B.C. city to fine those who give cash to panhandlers, buskers

Kelowna City says it plans to review the buskers program in light of public concerns

Kelowna City Hall. Image: Capital News file

Giving to a panhandler from your vehicle while stopped at an intersection in Kelowna, or giving away bottles and cans near a recycling depot will now cost much more than the amount of your donation.

Kelowna’s city council has given initial approval to a host of changes to the panhandling section of its omnibus Good Neighbour bylaw that imposes fines of $250 on well-meaning people who think they are helping those asking for money on the street.

The recyclable donation ban makes it illegal in the city to give away bottles and cans to someone else so they can claim the refund if done so within 500 metres of a recycling depot.

After a lengthy discussion Monday afternoon, council voted 6-3 to approve a long list of changes to the panhandler portion of the bylaw, which also includes allowing panhandling—which is legal in B.C.—between 8 a.m. and 8 p.m., reducing the distance from an automated teller machine (ATM) where someone can ask for money to five metres from 10 metres, and making it a ticketable offence to follow someone asking for money if the person being asked has refused.

Another part of the bylaw deals with buskers and council also made changes there, but said it plans to review the entire busker program.

Slammed by an onslaught of public criticism on social media over the weekend after news of the city’s proposed changes to the busker program surfaced, council moved ahead with the changes but said they would conduct the review and consult with the local arts community.

READ MORE: Kelowna councillor to publicly protest his own city’s busking changes

That drew the ire of Coun. Ryan Donn, who slammed the decision to review the program after making changes to it as “ridiculous.”

Included in the changes to the busker program is a requirement all buskers in the city now have a permit if they plan to ask for money.
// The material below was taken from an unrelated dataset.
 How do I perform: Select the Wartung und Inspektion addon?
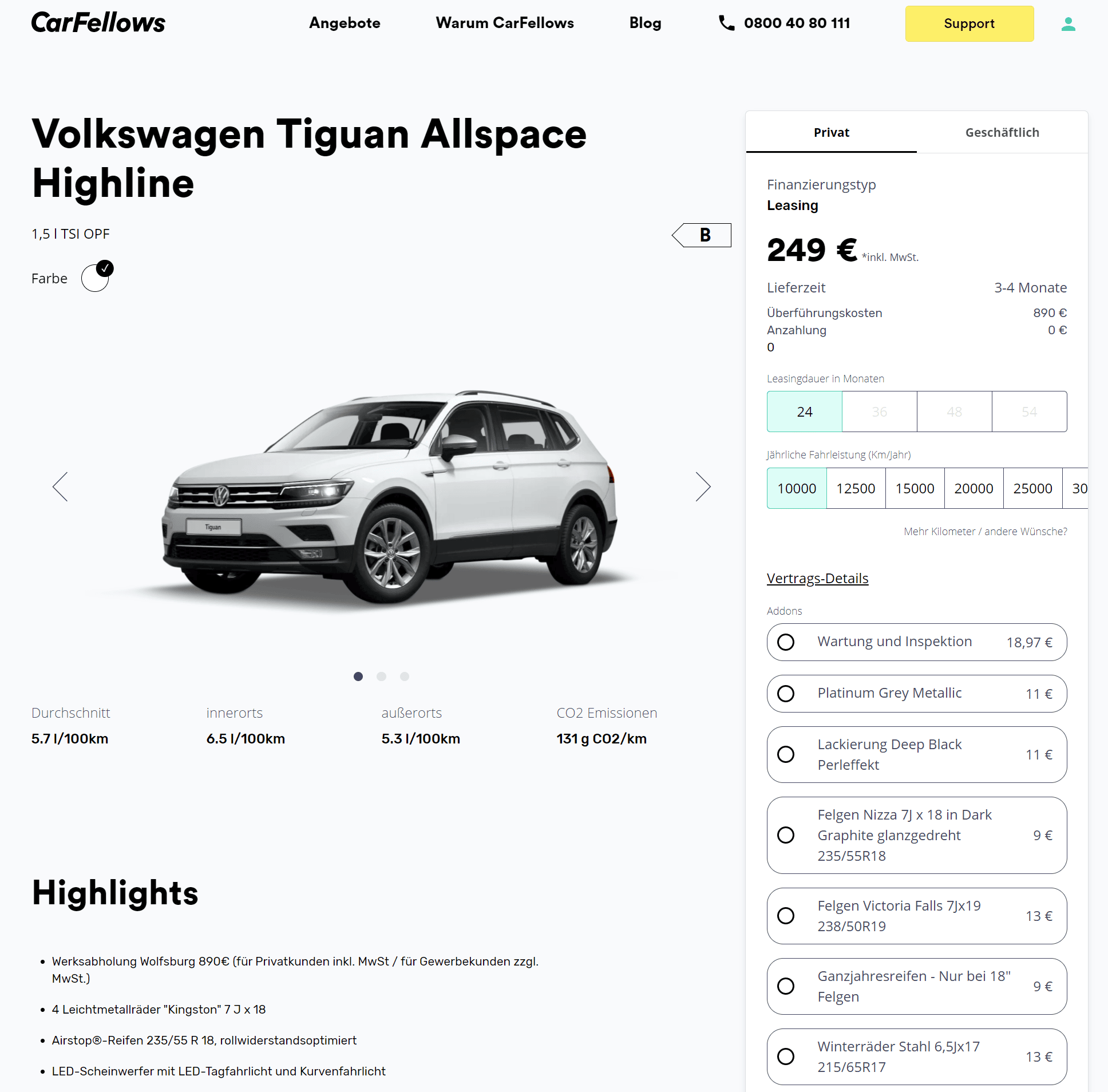click(916, 642)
Permits are only available if the busker passes an audition with Festivals Kelowna. Buskers will be limited downtown to specified locations. With a permit, buskers will be allowed to play anywhere else in the city.

But they will be subject to noise complaints and adjudication of what is “noise” will be left up to the discretion of bylaw officers.
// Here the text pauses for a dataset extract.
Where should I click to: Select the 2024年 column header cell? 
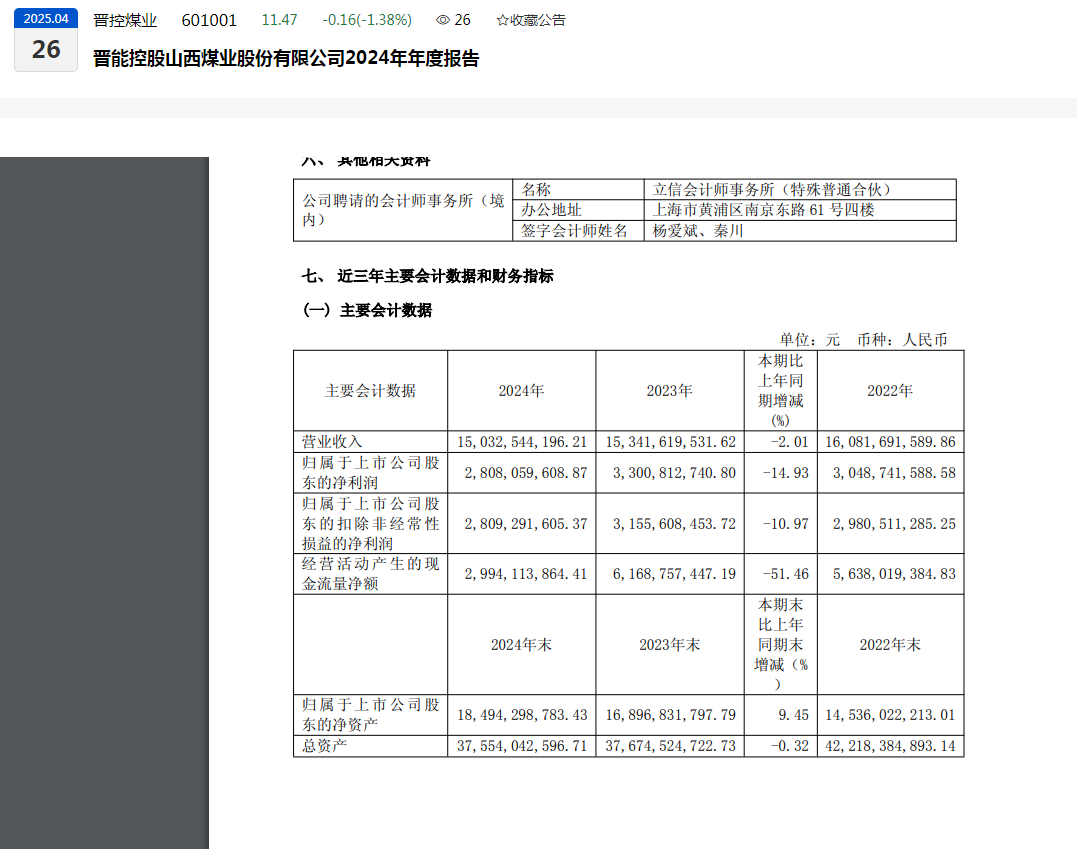(521, 391)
City staff say there have been 155 complaints about buskers since 2010 and only four tickets have been handed out. The city says it tries to get compliance rather than levy fines where possible.

Several councillors had concerns about many of the changes to both the panhandling and busking rules.

Donn didn’t like the busking changes, describing it as “criminalizing culture.”

Coun. Brad Sieben said he didn’t like the fines for people who feel they are helping the less fortunate by giving them money or donating bottles and cans. And Coun. Maxine DeHart did not like the move to shorten the distance from an ATM where panhandlers can beg for money.

On the issue of buskers, the city denies it is trying to crush the arts in Kelowna with new rules. It says it is simply an attempt to improve the quality of street entertainment in the city.

Mayor Colin Basran said all cities in Canada that have been highly rated for their arts and culture all have organized busker programs.

In the end, Donn and Sieben and Coun., Charlie Hodge, who also voiced concerns about the busker program rules, voted against the bylaw changes.

Basran agreed with Sieben that the city had not done a good job of explaining why it was doing what it did and as a result, council voted to have its communications department develop a plan to explain to the public why the changes are needed.

On the issue of bottle donations, Basran said he felt giving bottles and cans to people on the street so they can claim the refund rather than taking them to a depot simply “maintains the status quo.” He said he would prefer to see donations made instead to groups that can provide services to help people on the street.

The issue of giving away bottles and cans has led to problems on Kirschner Road, near the bottle depot there. Fights have broken out and the road is also the site of aggressive panhandling, council was told.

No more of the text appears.